Re: [PATCH v2] net: skbuff: set FLAG_SKB_NO_MERGE for skbuff_fclone_cache

From: Eric Dumazet
Date: Thu Feb 29 2024 - 12:08:35 EST


On Thu, Feb 29, 2024 at 6:01 PM Christoph Lameter (Ampere) <cl@xxxxxxxxx> wrote:
>
> On Wed, 28 Feb 2024, Shijie Huang wrote:
>
> >>
> >> Using SLAB_NO_MERGE does not help, I am still seeing wrong allocations
> >> on a dual socket
> >> host with plenty of available memory.
> >> (either sk_buff or skb->head being allocated on the other node).
> >
> > Do you mean you still can see the wrong fclone after using SLAB_NO_MERGE?
> >
> > If so, I guess there is bug in the slub.
>
> Mergin has nothing to do with memory locality.
>
> >> fclones might be allocated from a cpu running on node A, and freed
> >> from a cpu running on node B.
> >> Maybe SLUB is not properly handling this case ?
> >
> > Maybe.
>
> Basic functionality is broken??? Really?

It seems so.

>
> >> I think we need help from mm/slub experts, instead of trying to 'fix'
> >> networking stacks.
> >
> > @Christopher
> >
> > Any idea about this?
>
>
> If you want to force a local allocation then use GFP_THISNODE as a flag.
>
> If you do not specify a node or GFP_THISNODE then the slub allocator will
> opportunistically allocate sporadically from other nodes to avoid
> fragmentation of slabs. The page allocator also will sporadically go off
> node in order to avoid reclaim. The page allocator may go off node
> extensively if there is a imbalance of allocation between node. The page
> allocator has knobs to tune off node vs reclaim options.

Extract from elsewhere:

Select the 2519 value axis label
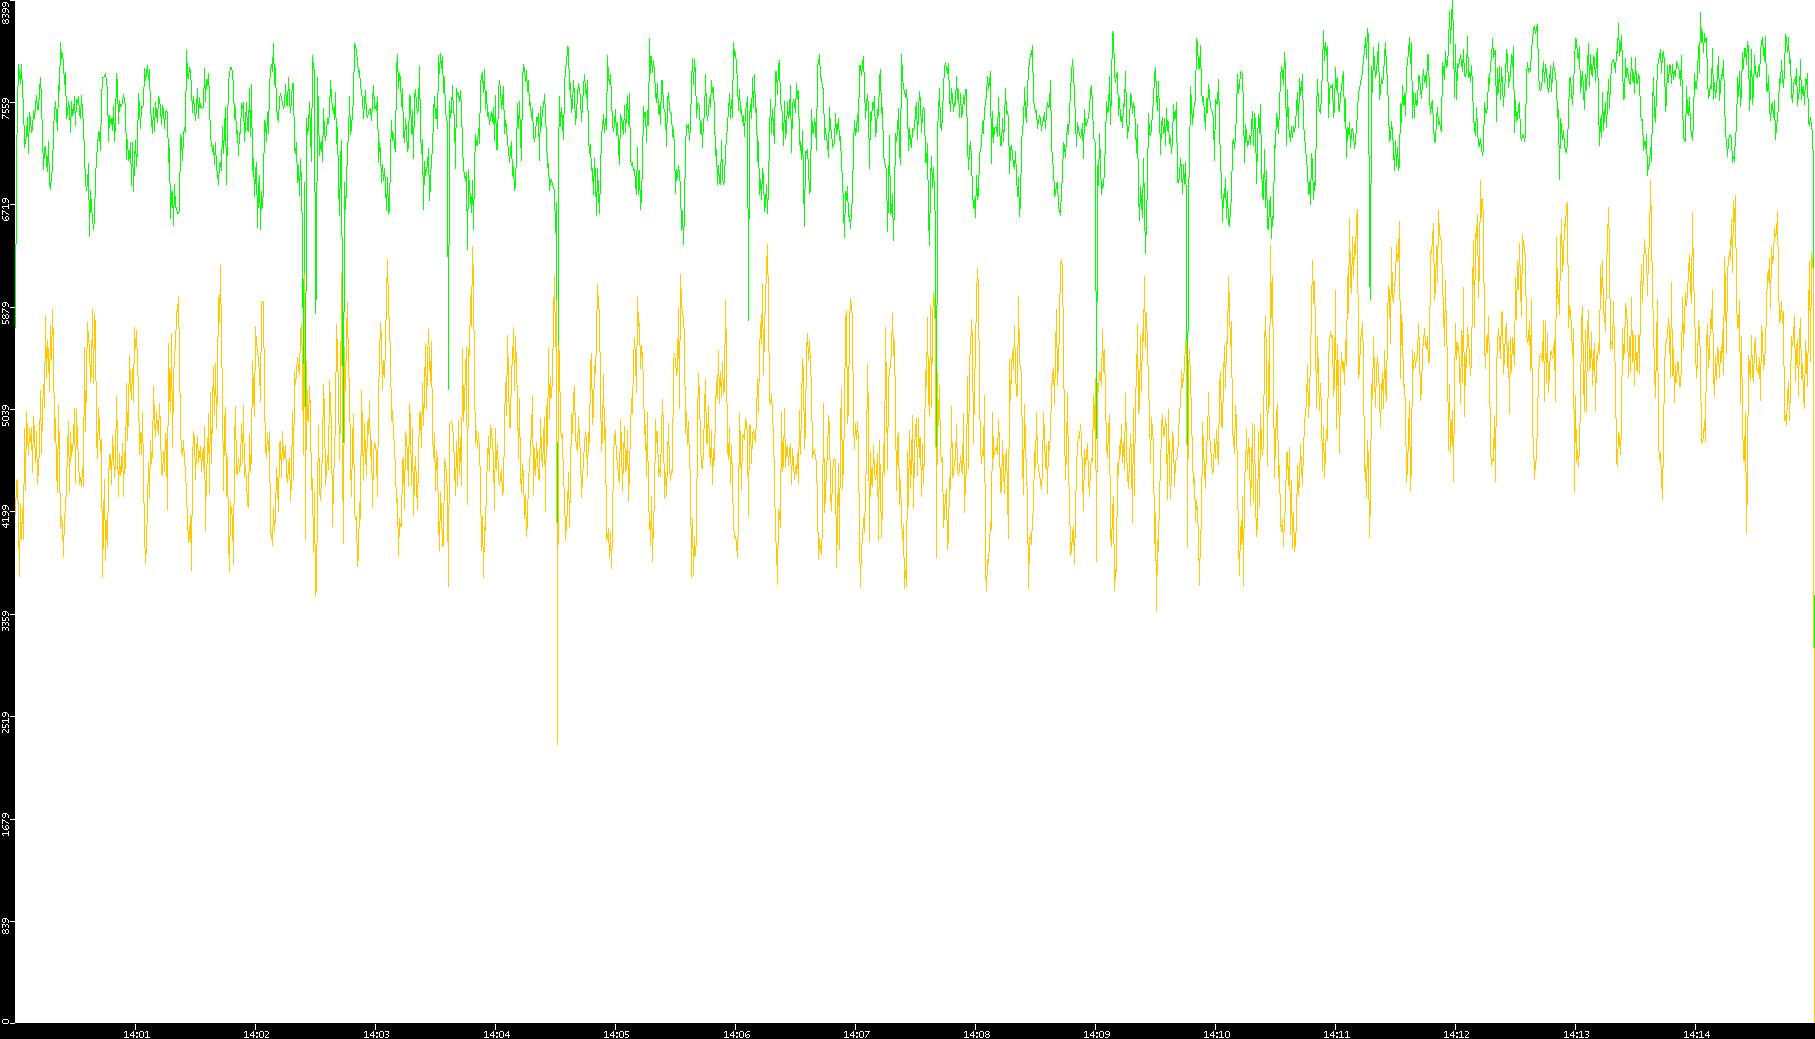The height and width of the screenshot is (1039, 1815). (x=6, y=722)
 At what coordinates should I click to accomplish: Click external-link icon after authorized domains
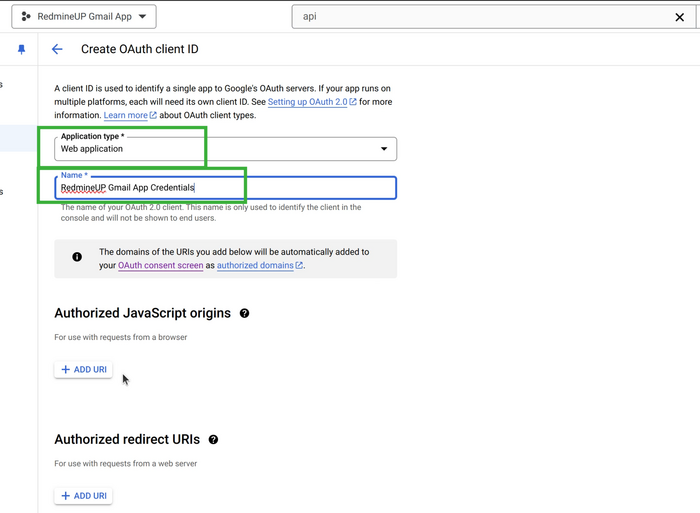(x=299, y=266)
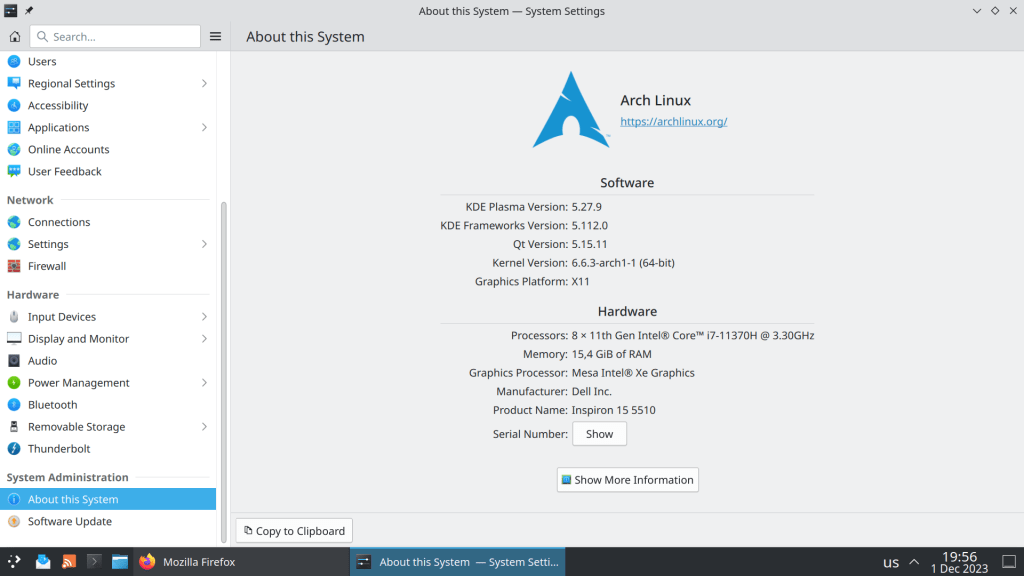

Doing more
> reclaim will slow things down but give you local data.

Maybe, maybe not.

Going back to CONFIG_SLAB=y removes all mismatches, without having to
use GFP_THISNODE at all,
on hosts with plenty of available memory on all nodes.

I think that is some kind of evidence that something is broken in SLUB land.